Biological Diversity & Motivational Diversity

I just completed my first weekend on the MSc in Mindfulness Based Approaches at Bangor University. It was a wonderful three days. I enjoyed communing with like minded people and learnt a great deal – notably some of the major differences between psychology research and taxonomy. In response to one of my questions the lecturer pointed out that most psychology research papers are out of date within two to five years and so there is no point in building a big bibliographic system. Taxonomists struggle to maintain their 250 year back catalogue.

Surprisingly I am once again the proud owner of a student card! I hadn’t thought I would be presented with one. It could be useful for a discount in the pubs in Edinburgh.

Being back at my desk and in the world of biodiversity informatics feels a little jarring. How on earth could I be motivated to pursue both the technicalities of biodiversity assessment and the therapeutic applications of mindfulness meditation? Fortunately I get enough email each day for an answer to be embedded in one of them.

Purity and Prejudice: Deluding Ourselves About Biodiversity Conservation by Douglas Sheil & Erik Meijaard (DOI: 10.1111/j.1744-7429.2010.00687.x) goes at least part of the way to making the link.

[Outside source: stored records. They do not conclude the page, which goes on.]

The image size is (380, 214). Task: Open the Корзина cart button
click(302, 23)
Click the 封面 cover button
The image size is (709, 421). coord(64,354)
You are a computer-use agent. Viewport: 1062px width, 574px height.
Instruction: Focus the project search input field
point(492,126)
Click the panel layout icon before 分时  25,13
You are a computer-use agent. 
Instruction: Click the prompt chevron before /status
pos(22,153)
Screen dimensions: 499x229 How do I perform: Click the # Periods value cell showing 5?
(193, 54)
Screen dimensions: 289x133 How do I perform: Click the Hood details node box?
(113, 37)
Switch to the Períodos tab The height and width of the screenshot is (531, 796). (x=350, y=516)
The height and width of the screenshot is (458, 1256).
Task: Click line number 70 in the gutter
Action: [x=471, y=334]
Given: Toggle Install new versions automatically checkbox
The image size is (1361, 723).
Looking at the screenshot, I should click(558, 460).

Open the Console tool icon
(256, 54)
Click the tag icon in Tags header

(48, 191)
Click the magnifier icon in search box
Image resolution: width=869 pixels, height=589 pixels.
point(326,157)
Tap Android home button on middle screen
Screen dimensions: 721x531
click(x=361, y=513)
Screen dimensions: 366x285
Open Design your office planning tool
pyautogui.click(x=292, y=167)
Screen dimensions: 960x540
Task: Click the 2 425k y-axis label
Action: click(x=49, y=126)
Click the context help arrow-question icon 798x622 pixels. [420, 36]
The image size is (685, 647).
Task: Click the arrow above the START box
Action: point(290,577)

My favourite quote is:

Legitimacy requires appreciation not only of biological diversity but of motivational diversity. Listening and engaging are essential in effective conservation and we should be willing to accept priorities that do not favor our own personal views and beliefs over others.

If the central tenet of this article – that we are unwittingly influenced by our notions of ‘tainted-nature’ – is true then it follows that we have a responsibility to look inward and work out what our real motivations actually are. I would argue that we can only understand this by putting discursive thought to one side for at least some of the time to live with our raw experience. How can we possibly hope to take our own motivations into account if we don’t have a systematised method for discovering them that goes beyond a sentimental response to our own likes and dislikes?